Er hat gegen Jesus gekämpft, er hat ihn verfolgt und er hat diesen Kampf verloren, aber das Leben gewonnen. Doch mit der Schuld, auf dem falschen Weg gewesen zu sein, vielleicht sogar verantwortlich zu sein für den Tod von Christinnen und Christen, muss er leben – oder andererseits auch wieder nicht, weil er Vergebung empfangen hat. Er missioniert für Gott. Er gründet Gemeinden; aber auch das ist nicht nur von Erfolg gekrönt. Er muss Niederlagen einstecken, er wird verleumdet, er muss sich durchsetzen, sich auch schon mal von Mitarbeitern trennen, er wird jetzt verfolgt. Er hat es nicht leicht – und doch ist er getröstet und doch ist er gestärkt, und doch weiß er sich immer unterstützt.

Woran das liegt? Er ist Gott ganz nahe. Er weiß ihn an seiner Seite. Immer wieder spürt er, wie Gott ihm Kraft schenkt, wie er ihn unterstützt, was er sich von ihm wünscht. Paulus weiß sich in allem von Gott gehalten und ihm vertraut er, weil er weiß, dass Gott sich so klein gemacht hat, als er seinen Sohn geschickt hat, dass er das menschliche Leben geteilt hat, auch Not empfunden hat, auch verfolgt wurde, am Ende getötet wurde. Gott unsere Schmerzen also kennt.

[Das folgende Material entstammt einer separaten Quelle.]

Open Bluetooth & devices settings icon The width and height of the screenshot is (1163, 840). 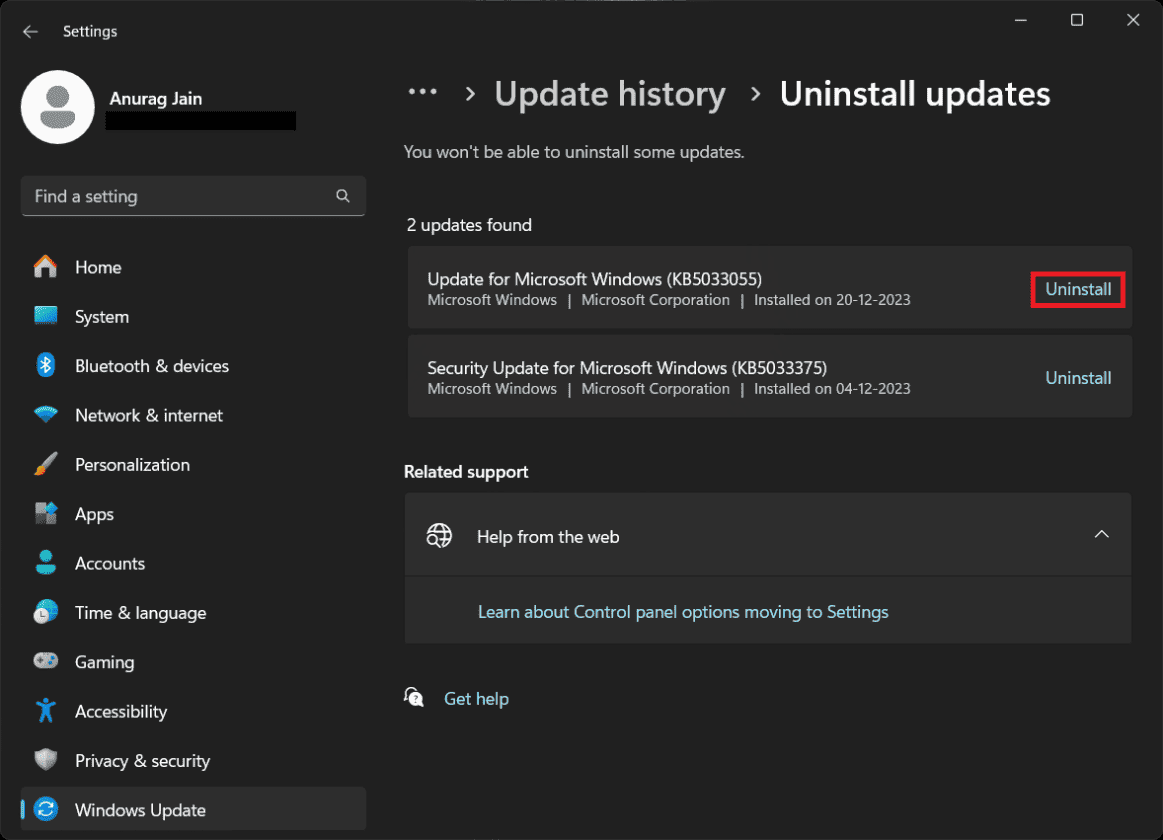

Die Patientin, von der ich Ihnen zu Beginn erzählt habe, die bis zuletzt andere getröstet und aufgebaut hat, aus deren Zimmer ich bis zuletzt irgendwie mit Hochachtung herausgekommen bin, wusste sich auch getragen. Wenn sie Not hatte, wenn sie selbst dachte, dass sie nicht mehr könne, dann haben wir zwei nicht selten gebetet, haben Gott angerufen, ihn um Unterstützung gebeten. Manchmal habe ich sie auch nur gesegnet. „Nur“ ist natürlich falsch. Ich habe sie gesegnet und ich konnte erleben, wie sie ruhiger und stärker wurde.

Ich will jetzt nicht sagen, dass ein Gebet immer gleich hilft, dass ein Segen immer gleich tröstet, aber ich glaube fest, dass wir uns jederzeit, in jeder Not, in jedem Schmerz an Gott wenden können und dass er da ist und uns helfen und trösten will und dass jeder und jede, die das schon einmal erfahren hat, auch Trost und Kraft weitergeben kann. Manchmal durch ein Taschentuch, einen Tee, ein gutes Wort, einen Segen, durch das einfach nur Da-Sein.

Ich bin voller Zuversicht, wenn ich an euch denke; denn ich weiß: Wie ihr meine Leiden teilt, so habt ihr auch teil an dem Trost und der Ermutigung, die mir geschenkt werden.